То кричала затворница Роландовой башни, сестра Гудула, вретишница. Все знали, что вот уже пятнадцать лет она заточена в келье, питается подаянием, молится и проклинает цыганское племя на все лады. Солдаты ночного дозора уверяли, что отшельница не унимается и с наступлением темноты, частенько они слышали доносящиеся из её норы стенания. Оставалось загадкой, когда же она спит и спит ли вообще. Особенно же Гудула невзлюбила молодую цыганку с козочкой. Эсмеральда оставляла нападки без ответа, только вздрагивала и хмурила брови, когда визжащий, как пила, голос Гудулы предрекал ей то адский костёр, то виселицу. Но на сей раз девушка не сдержалась. Доведённая ли до отчаяния изменой возлюбленного Феба, ободрённая ли исчезновением с горизонта страшного священника, просто ли исчерпалось её терпение, но цыганка подошла к окошку, забранному решёткой, и дрожащим голосом спросила:
— За что вы ненавидите меня? Что я вам сделала?
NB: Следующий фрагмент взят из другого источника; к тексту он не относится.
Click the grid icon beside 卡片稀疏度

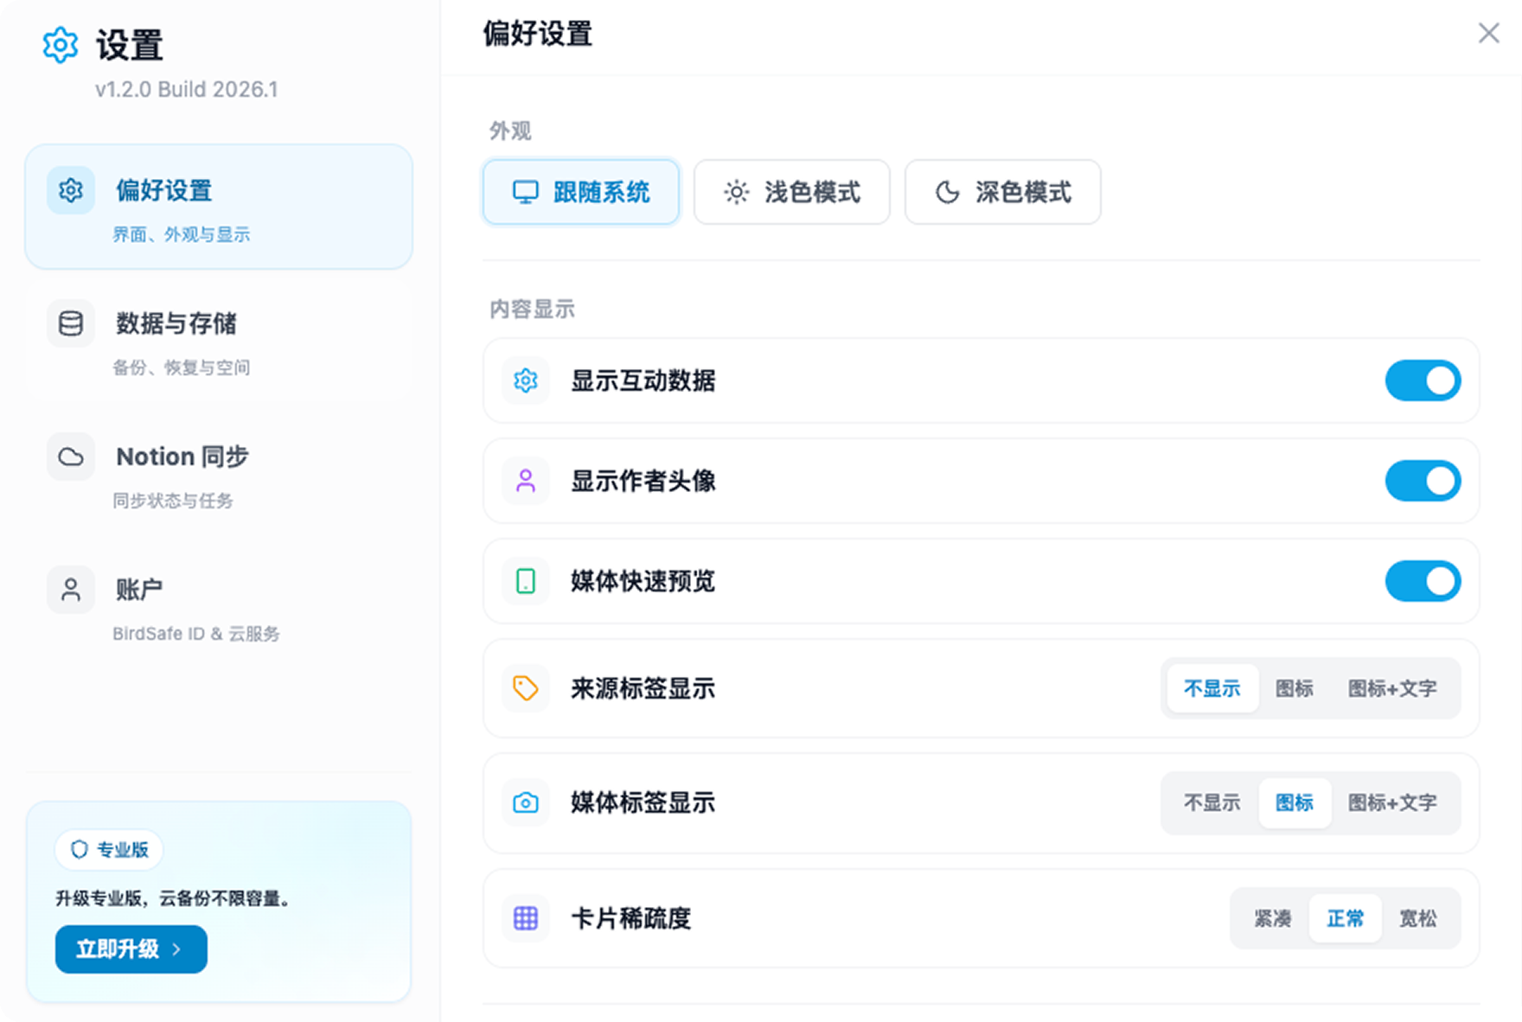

Крысиная нора, источающая смрадный запах, сразу ожила. Существо, заключённое в её мрачных недрах, зашуршало, заметалось, засуетилось, исходя неистовством потревоженной волчицы. Если бы не прутья в виде чёрного креста, закрывавшие единственное сообщающее отшельницу с миром отверстие, она бы, наверное, выскочила и растерзала молодую цыганку.
— Что ты мне сделала? Что ты мне сделала?! Ты ещё спрашиваешь, тварь! Ребёнок! Ребёнок был у меня! — хрипела Гудула, кружа по келье. — Моя девочка, моя крошка Агнеса! Цыганки украли её, выпили её кровь, сожрали на своём дьявольском шабаше! Где моё дитя, ведьма?! Ты живёшь, а она лежит в холодной земле!
— Увы, — грустно вздохнула Эсмеральда, ласково гладя жавшуюся к ногам Джали. Цыганке сделалось страшно, но в то же время и жаль обезумевшую старуху, поэтому она не уходила от башни. — В чём же моя вина? Ведь я, когда случилось несчастье с вашей малюткой, ещё даже не родилась.
Вретишница придерживалась иного мнения, изменить которое не могли никакие доводы.
— О нет! — взвыла она, потрясая костлявыми руками. — Ты тогда уже появилась на свет, моей Агнесе исполнилось бы сейчас столько же лет, сколько тебе.